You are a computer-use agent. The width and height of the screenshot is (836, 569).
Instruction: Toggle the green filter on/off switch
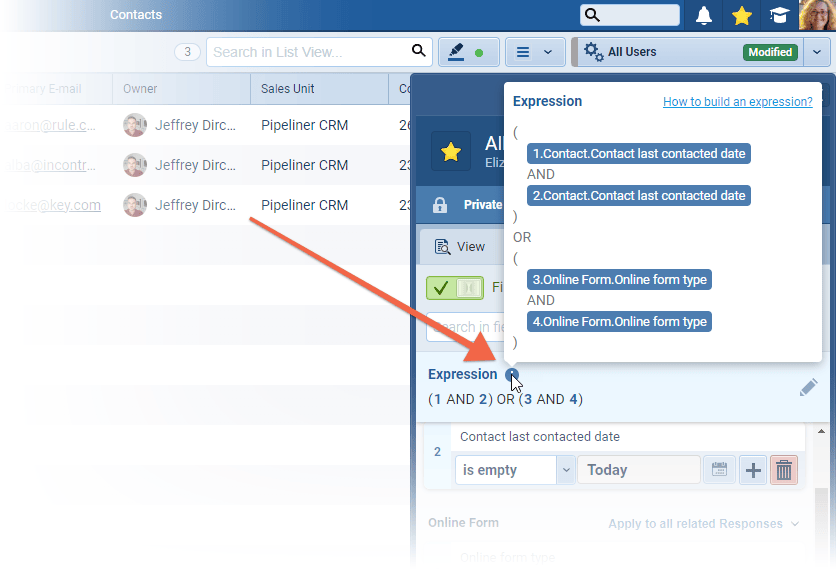pos(454,288)
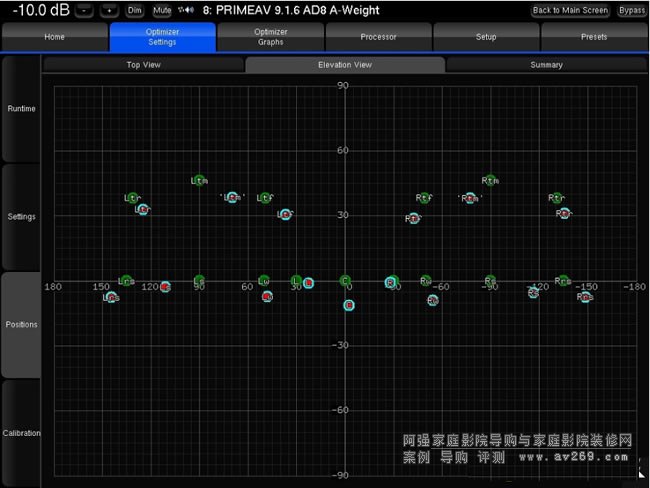The image size is (650, 488).
Task: Open the Presets tab
Action: pos(594,37)
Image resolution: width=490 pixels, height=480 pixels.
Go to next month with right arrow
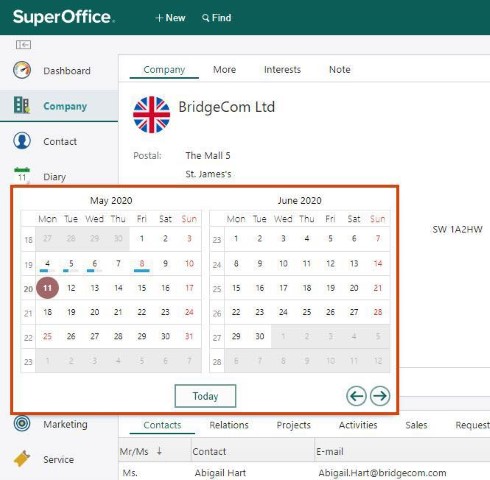click(380, 396)
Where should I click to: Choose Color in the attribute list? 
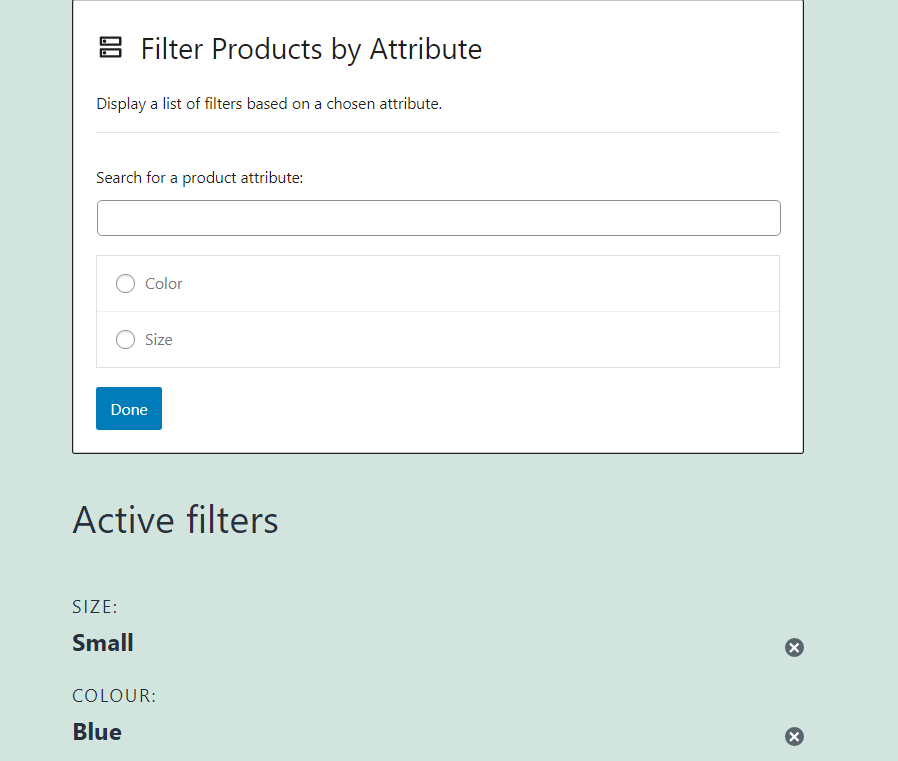[164, 283]
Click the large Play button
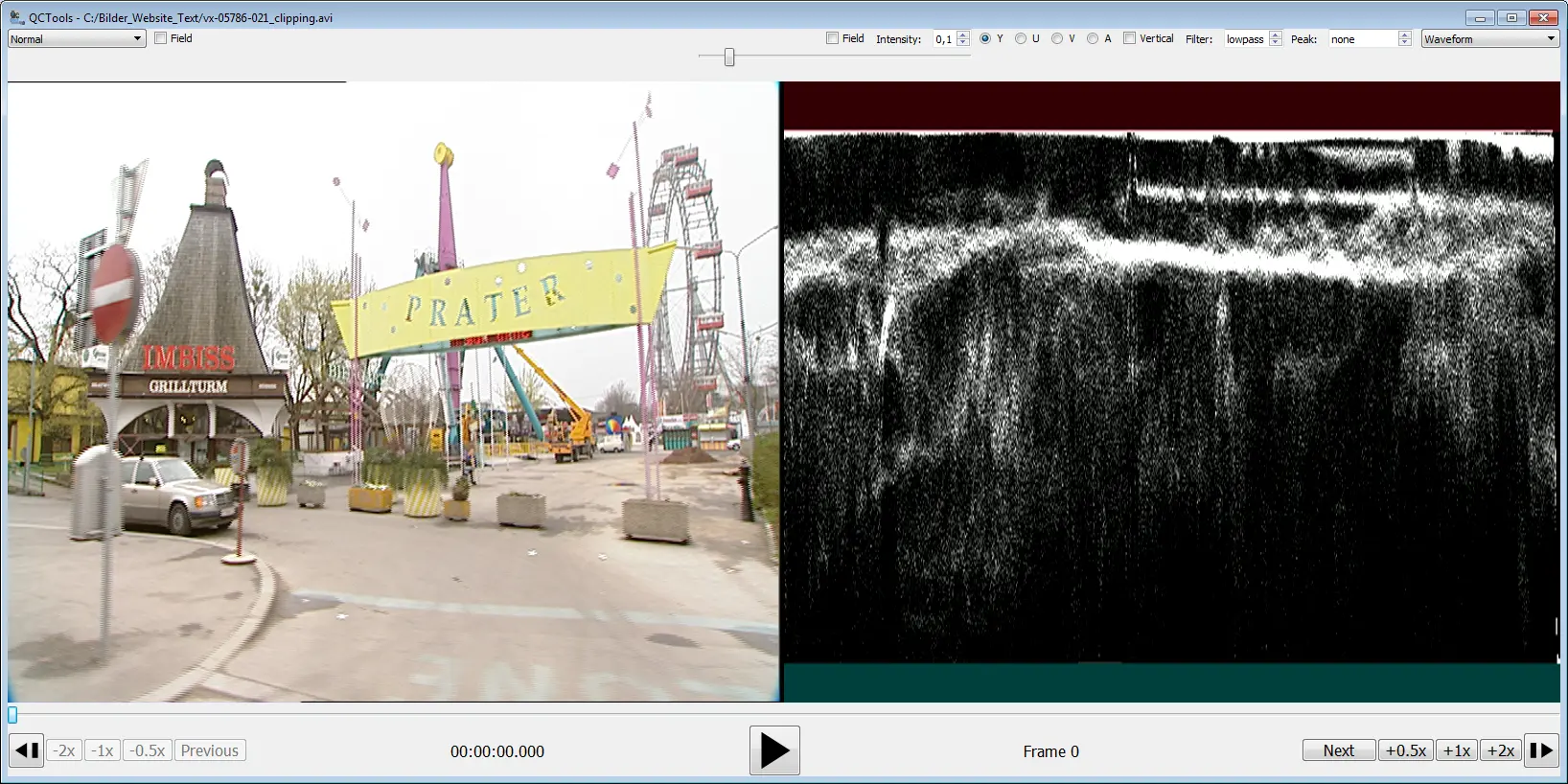Image resolution: width=1568 pixels, height=784 pixels. tap(774, 750)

_ _ _ _ _ _ _

TASK OBJECTIVE: Each record should be quoted exactly, with the images omitted.

EXPECTED ANSWER:
You are a computer-use agent. The width and height of the screenshot is (836, 569).
Instruction: Toggle the green filter on/off switch
pos(454,288)
The image size is (650, 488).
Task: Open the Presets tab
Action: pos(594,37)
Image resolution: width=490 pixels, height=480 pixels.
Go to next month with right arrow
click(380, 396)
Where should I click to: Choose Color in the attribute list? 
[164, 283]
Click the large Play button
Image resolution: width=1568 pixels, height=784 pixels. tap(774, 750)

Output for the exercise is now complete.